==== Extracted records ====

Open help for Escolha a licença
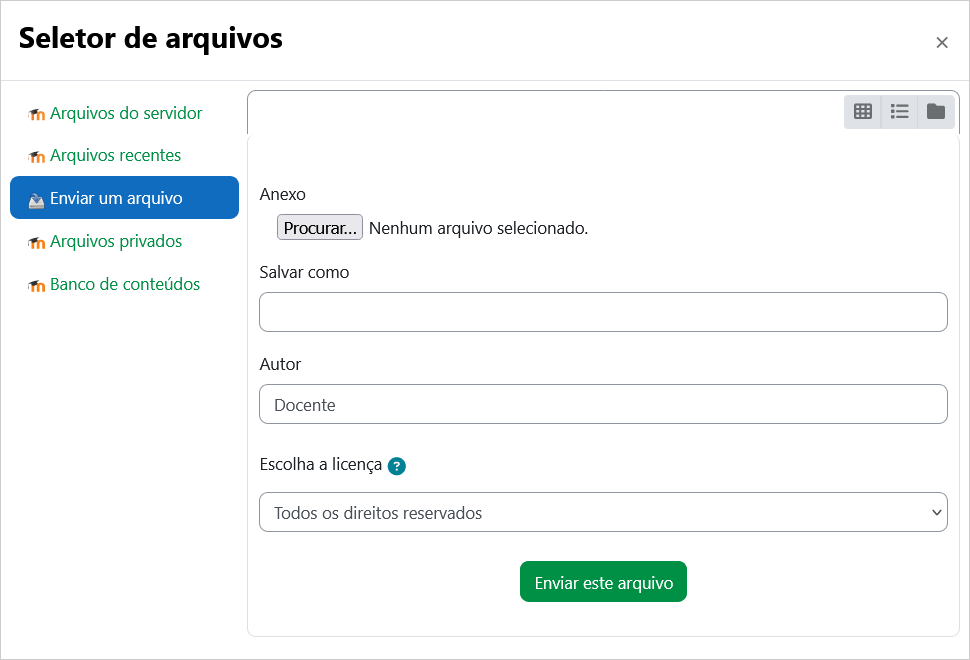 click(397, 466)
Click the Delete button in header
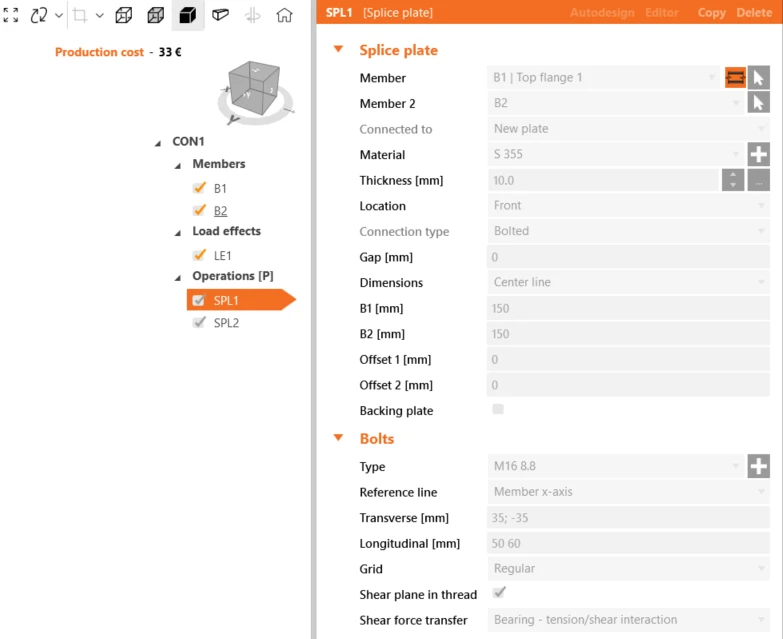The height and width of the screenshot is (639, 783). point(754,12)
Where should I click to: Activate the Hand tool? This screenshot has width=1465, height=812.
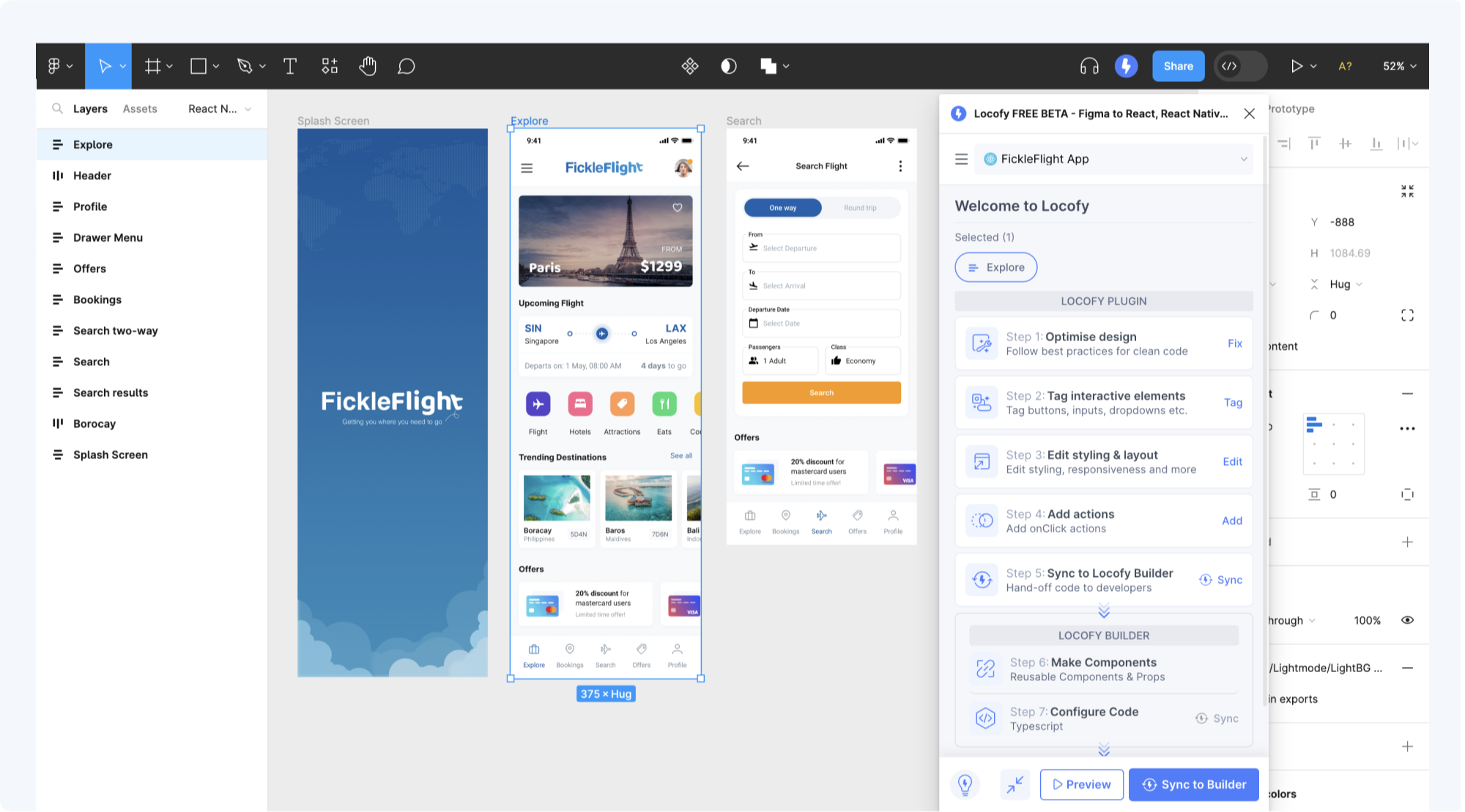(368, 66)
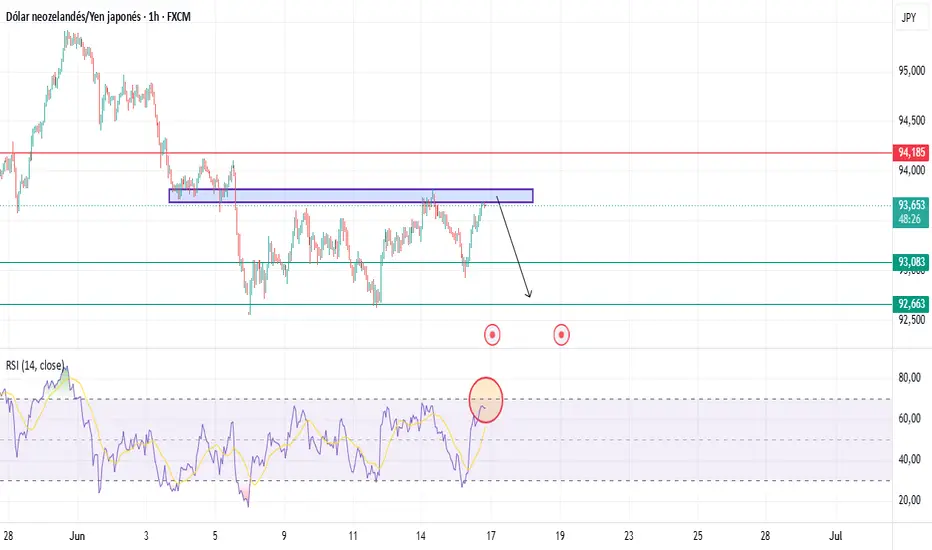Open the JPY currency selector

[x=909, y=17]
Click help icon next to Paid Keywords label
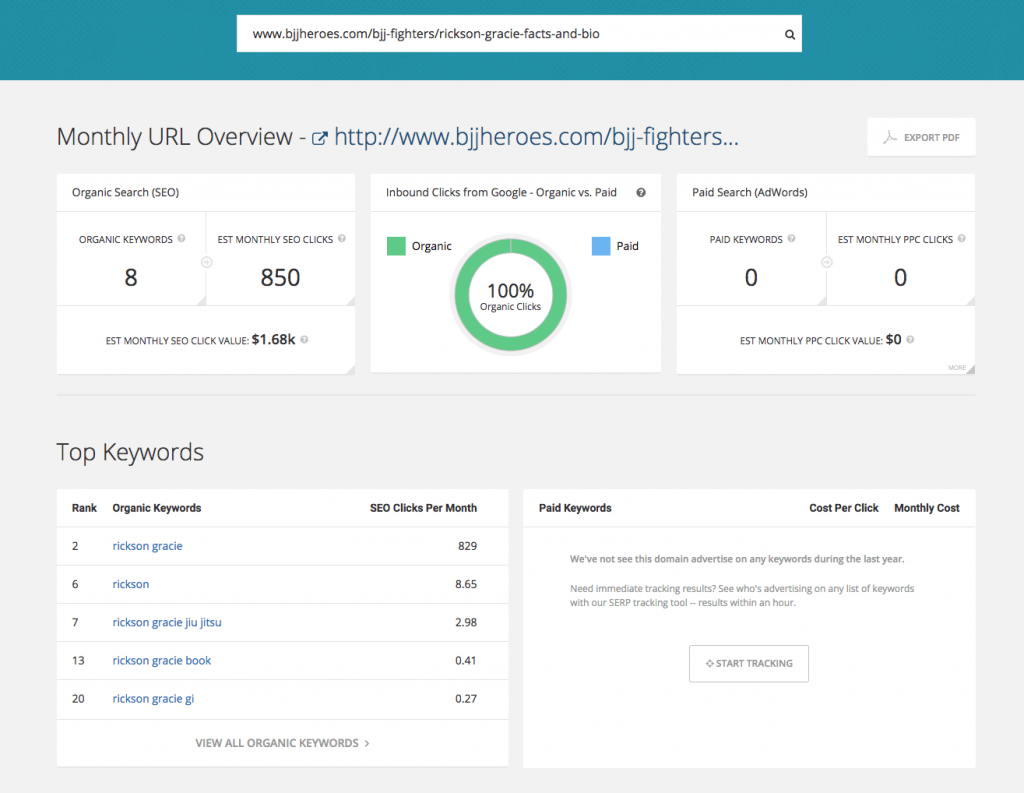The height and width of the screenshot is (793, 1024). (x=791, y=239)
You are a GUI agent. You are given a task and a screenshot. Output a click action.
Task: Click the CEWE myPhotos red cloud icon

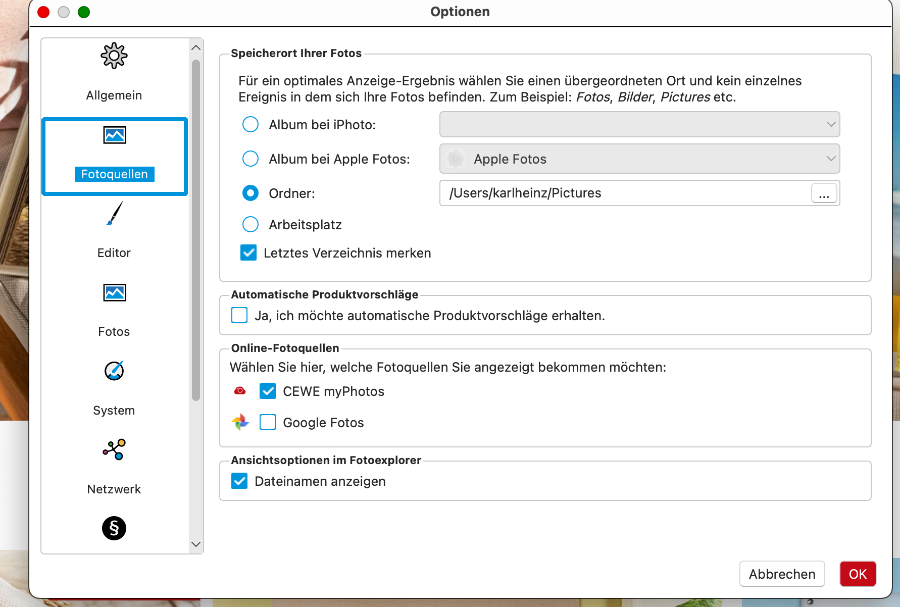(x=240, y=391)
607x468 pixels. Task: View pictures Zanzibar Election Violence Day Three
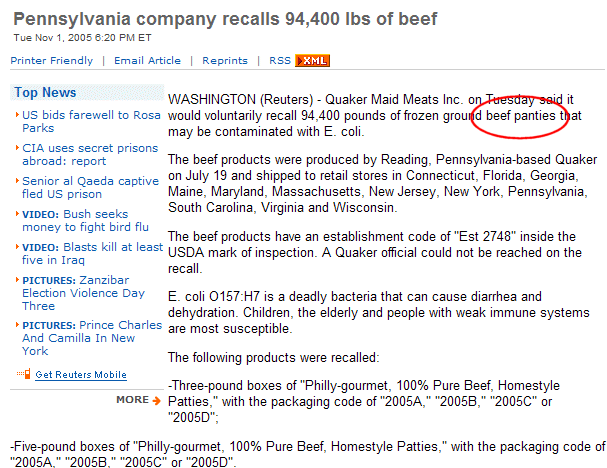click(83, 293)
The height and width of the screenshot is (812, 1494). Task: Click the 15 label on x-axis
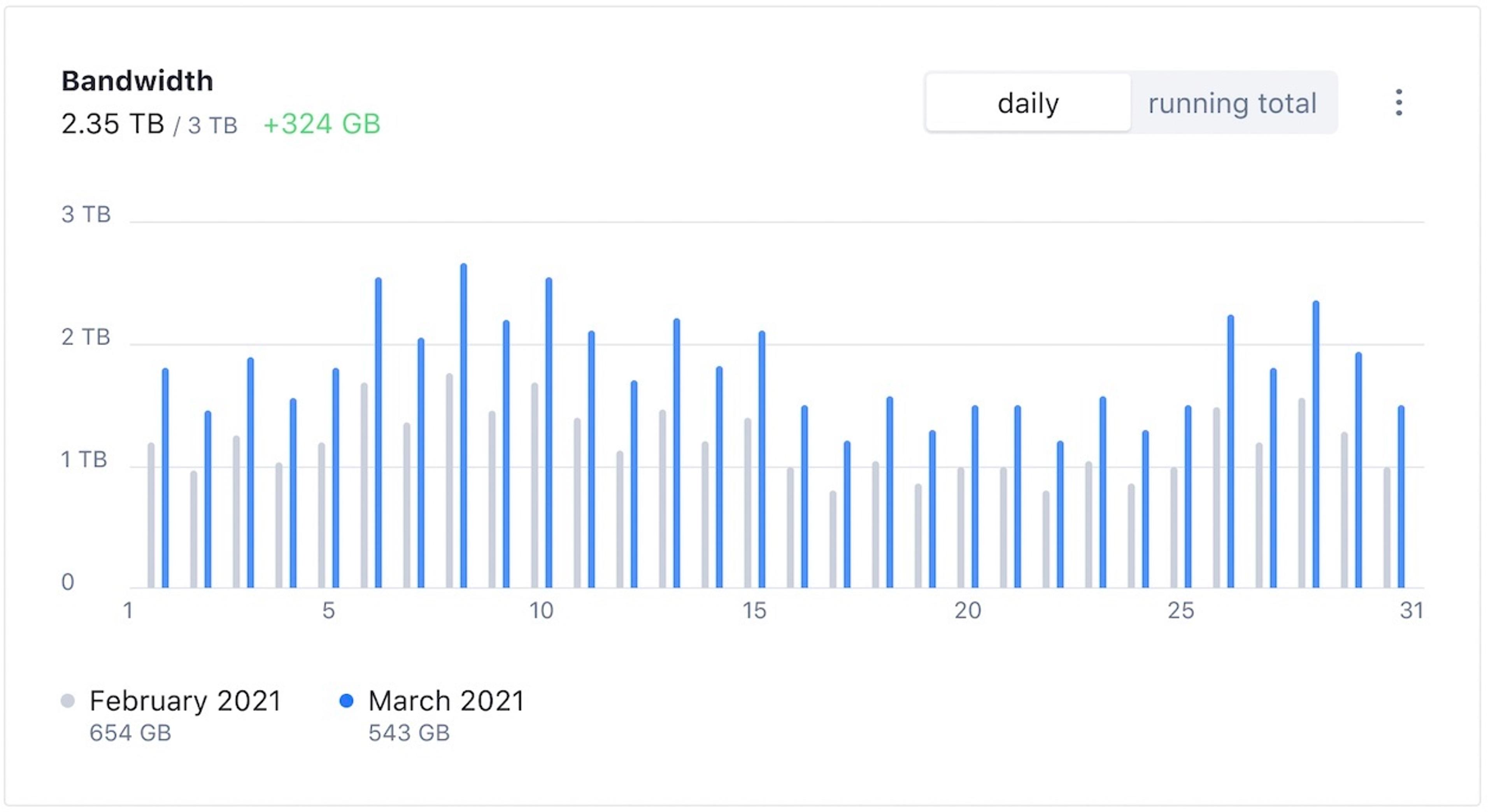pos(754,611)
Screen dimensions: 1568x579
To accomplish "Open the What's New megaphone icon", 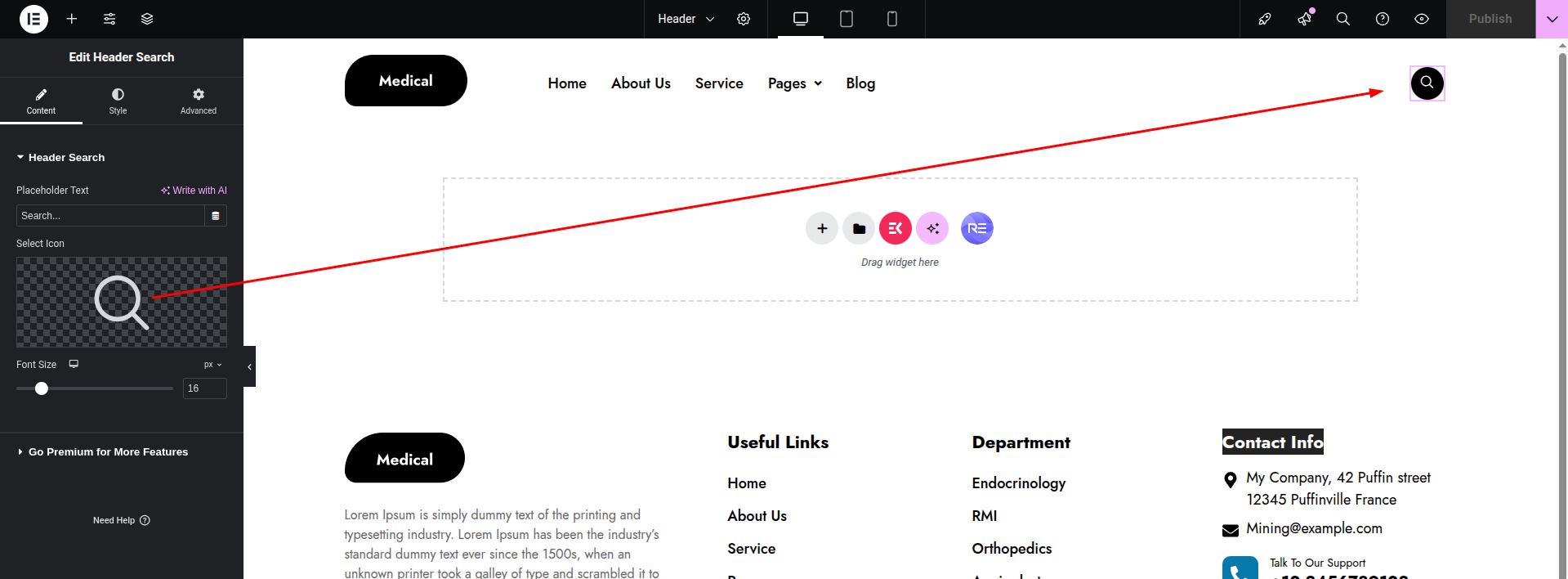I will coord(1304,19).
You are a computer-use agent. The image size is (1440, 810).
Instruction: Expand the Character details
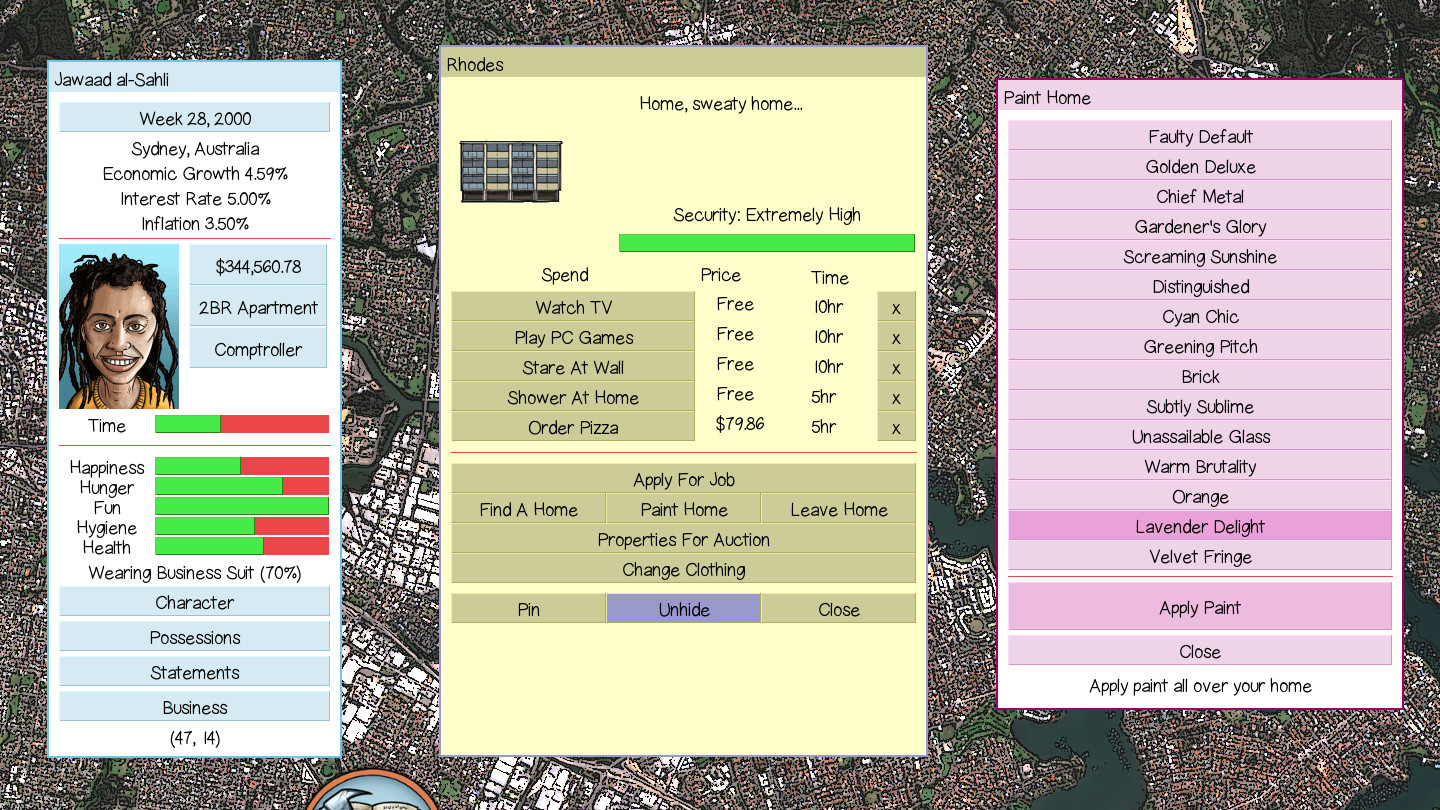[194, 602]
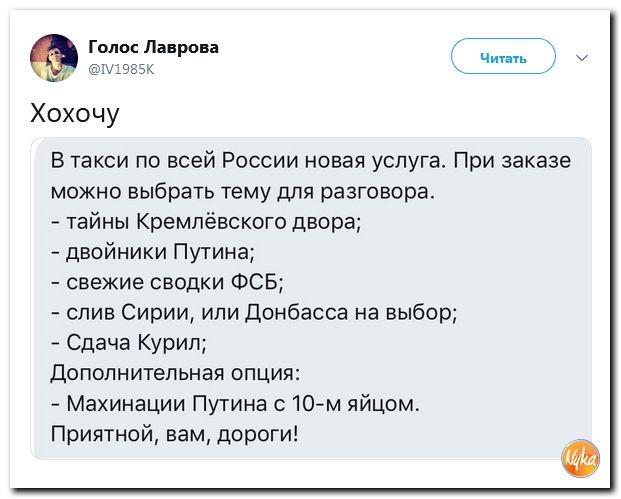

====

Task objective
How many lines of the listing above contain the word "label"? Count only matches with the same capitalization, and reply with the number alone.

Worked solution
2